- _Supplied passage_:
_ _ _ _ _ _ _

On 09/05/2018 11:18 AM, Iñaki Ucar wrote:
The bottomline here is that one can always call a base method,
inexpensively and without modifying the object, in, let's say,
*formal* OOP languages. In R, this is not possible in general. It
would be possible if there was always a foo.default, but primitives
use internal dispatch.

I was wondering whether it would be possible to provide a super(x, n)
function which simply causes the dispatching system to avoid "n"
classes in the hierarchy, so that:

x <- structure(list(), class=c("foo", "bar"))
length(super(x, 0)) # looks for a length.foo
length(super(x, 1)) # looks for a length.bar
length(super(x, 2)) # calls the default
length(super(x, Inf)) # calls the default
I think that a cast should always to be for a specific class, defined by the name of the class. Identifying classes by their inheritance index might be unnecessarily brittle - it would break if someone introduced a new ancestor class. Apart from the syntax - supporting fast casts for S3 dispatch in the current implementation would be quite a bit of work, probably not worth it, also it would probably slow down the internal dispatch in primitives. But a partial solution could be implemented at some point with ALTREP wrappers when one could without copying create a wrapper object with a modified class attribute.

Tomas
Iñaki

El mié., 5 sept. 2018 a las 10:09, Tomas Kalibera
(<tomas.kalib...@gmail.com>) escribió:
On 08/24/2018 07:55 PM, Henrik Bengtsson wrote:
Is there a low-level function that returns the length of an object 'x'
- the length that for instance .subset(x) and .subset2(x) see? An
obvious candidate would be to use:

.length <- function(x) length(unclass(x))

However, I'm concerned that calling unclass(x) may trigger an
expensive copy internally in some cases.  Is that concern unfounded?
Unclass() will always copy when "x" is really a variable, because the
value in "x" will be referenced; whether it is prohibitively expensive
or not depends only on the workload - if "x" is a very long list and
this functions is called often then it could, but at least to me this
sounds unlikely. Unless you have a strong reason to believe it is the
case I would just use length(unclass(x)).

_ _ _ _ _ _ _

- _Dataset extract_:
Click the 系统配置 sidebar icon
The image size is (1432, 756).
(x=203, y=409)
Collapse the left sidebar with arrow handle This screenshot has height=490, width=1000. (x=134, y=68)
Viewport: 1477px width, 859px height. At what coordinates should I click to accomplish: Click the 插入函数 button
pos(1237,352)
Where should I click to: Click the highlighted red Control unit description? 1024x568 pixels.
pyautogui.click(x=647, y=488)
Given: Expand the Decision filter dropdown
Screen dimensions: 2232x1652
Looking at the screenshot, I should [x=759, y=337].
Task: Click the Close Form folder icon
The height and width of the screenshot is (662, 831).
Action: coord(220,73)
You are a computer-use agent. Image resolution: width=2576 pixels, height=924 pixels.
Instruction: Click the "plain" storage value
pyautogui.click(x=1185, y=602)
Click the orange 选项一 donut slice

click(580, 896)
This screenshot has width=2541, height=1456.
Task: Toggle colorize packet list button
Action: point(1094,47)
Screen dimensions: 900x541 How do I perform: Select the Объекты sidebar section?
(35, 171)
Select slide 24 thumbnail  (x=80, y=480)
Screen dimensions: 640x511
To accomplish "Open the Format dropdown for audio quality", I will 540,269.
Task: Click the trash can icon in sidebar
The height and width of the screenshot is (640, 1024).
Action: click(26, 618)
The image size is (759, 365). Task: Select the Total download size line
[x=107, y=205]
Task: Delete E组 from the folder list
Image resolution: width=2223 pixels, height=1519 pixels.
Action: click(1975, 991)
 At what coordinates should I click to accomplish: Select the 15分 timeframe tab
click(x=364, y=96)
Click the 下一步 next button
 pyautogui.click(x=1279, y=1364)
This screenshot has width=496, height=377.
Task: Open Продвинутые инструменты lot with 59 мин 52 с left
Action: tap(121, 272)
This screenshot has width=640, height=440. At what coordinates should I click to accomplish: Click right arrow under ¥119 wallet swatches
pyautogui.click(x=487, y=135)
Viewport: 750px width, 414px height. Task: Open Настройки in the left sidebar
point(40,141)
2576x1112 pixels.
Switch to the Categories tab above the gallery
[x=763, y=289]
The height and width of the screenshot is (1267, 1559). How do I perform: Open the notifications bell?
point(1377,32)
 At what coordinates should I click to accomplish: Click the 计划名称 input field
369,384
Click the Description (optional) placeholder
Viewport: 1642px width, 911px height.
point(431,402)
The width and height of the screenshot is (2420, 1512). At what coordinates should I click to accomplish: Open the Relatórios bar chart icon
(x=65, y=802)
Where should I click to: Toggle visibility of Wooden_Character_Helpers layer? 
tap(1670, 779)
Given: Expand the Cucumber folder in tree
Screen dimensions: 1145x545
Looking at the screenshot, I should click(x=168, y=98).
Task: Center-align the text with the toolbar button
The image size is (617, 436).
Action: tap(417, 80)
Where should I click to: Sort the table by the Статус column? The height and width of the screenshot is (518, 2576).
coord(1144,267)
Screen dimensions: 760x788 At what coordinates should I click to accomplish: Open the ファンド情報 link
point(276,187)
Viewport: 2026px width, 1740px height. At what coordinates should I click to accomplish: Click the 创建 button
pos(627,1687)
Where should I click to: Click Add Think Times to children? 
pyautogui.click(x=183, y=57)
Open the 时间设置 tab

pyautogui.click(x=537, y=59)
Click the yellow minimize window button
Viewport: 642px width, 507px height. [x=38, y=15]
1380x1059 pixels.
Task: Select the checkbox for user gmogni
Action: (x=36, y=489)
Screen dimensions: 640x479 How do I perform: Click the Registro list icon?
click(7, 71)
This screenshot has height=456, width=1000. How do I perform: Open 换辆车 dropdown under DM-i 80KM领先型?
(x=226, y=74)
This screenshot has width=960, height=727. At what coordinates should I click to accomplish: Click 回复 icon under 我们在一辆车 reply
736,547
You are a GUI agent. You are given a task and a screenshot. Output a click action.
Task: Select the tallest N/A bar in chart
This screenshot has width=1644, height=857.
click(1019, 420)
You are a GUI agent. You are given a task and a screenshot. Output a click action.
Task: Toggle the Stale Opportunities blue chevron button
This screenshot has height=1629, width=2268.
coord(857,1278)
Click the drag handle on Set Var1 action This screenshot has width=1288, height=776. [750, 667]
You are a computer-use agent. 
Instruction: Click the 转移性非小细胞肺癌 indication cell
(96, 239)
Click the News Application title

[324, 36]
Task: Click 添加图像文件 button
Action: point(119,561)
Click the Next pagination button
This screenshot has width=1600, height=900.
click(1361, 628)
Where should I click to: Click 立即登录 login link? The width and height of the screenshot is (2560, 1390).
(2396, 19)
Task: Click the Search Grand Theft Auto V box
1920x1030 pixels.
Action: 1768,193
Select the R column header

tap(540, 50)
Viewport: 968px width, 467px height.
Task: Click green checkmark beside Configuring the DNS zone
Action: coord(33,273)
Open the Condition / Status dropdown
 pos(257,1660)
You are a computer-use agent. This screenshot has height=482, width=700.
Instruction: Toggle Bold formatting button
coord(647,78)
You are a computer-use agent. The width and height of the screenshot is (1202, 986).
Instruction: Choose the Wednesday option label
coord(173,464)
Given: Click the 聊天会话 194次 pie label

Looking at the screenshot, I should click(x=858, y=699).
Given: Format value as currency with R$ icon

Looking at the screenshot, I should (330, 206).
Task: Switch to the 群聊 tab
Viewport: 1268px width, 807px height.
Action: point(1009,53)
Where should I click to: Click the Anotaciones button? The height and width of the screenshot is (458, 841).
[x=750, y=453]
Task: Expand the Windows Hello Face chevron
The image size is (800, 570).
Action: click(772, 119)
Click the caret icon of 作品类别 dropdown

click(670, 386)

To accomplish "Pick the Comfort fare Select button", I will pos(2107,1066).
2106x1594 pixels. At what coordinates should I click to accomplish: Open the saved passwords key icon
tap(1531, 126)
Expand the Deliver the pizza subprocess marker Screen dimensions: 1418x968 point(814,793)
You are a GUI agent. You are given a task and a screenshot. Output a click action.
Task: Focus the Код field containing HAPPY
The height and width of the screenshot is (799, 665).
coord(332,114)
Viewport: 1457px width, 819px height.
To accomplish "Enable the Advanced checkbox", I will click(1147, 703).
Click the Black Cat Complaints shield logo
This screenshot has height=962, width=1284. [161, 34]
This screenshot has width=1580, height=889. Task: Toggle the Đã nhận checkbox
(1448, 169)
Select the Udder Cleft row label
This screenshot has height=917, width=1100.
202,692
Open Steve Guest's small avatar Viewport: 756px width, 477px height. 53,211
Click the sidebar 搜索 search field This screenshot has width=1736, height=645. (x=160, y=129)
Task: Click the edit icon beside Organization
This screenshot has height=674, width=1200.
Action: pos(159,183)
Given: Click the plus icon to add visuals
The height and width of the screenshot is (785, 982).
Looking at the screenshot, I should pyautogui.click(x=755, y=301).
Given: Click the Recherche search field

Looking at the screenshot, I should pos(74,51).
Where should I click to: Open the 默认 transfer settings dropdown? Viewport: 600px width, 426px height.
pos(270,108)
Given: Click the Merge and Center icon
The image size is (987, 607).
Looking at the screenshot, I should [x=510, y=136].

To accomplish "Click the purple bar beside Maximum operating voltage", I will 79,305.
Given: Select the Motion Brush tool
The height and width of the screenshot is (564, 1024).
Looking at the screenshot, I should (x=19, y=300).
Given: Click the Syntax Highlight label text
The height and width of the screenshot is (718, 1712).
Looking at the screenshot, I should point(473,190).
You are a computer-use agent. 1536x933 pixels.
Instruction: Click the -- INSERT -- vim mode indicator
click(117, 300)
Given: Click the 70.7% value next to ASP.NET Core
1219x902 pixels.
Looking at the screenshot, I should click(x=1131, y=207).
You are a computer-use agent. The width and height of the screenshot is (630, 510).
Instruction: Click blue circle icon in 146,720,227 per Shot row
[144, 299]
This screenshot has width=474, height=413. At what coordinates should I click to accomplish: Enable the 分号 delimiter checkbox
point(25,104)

_ _ _ _ _ _ _

- _Directions_:
(A) In the mailing-list thread, what reason is given for why identifying classes by their inheritance index might be brittle?
(B) Copy word for word everything in the mailing-list thread from "length(super(x, 0)) #" down to "modified class attribute.".

- _Response list_:
(A) It would break if someone introduced a new ancestor class.

(B)
length(super(x, 0)) # looks for a length.foo
length(super(x, 1)) # looks for a length.bar
length(super(x, 2)) # calls the default
length(super(x, Inf)) # calls the default
I think that a cast should always to be for a specific class, defined by the name of the class. Identifying classes by their inheritance index might be unnecessarily brittle - it would break if someone introduced a new ancestor class. Apart from the syntax - supporting fast casts for S3 dispatch in the current implementation would be quite a bit of work, probably not worth it, also it would probably slow down the internal dispatch in primitives. But a partial solution could be implemented at some point with ALTREP wrappers when one could without copying create a wrapper object with a modified class attribute.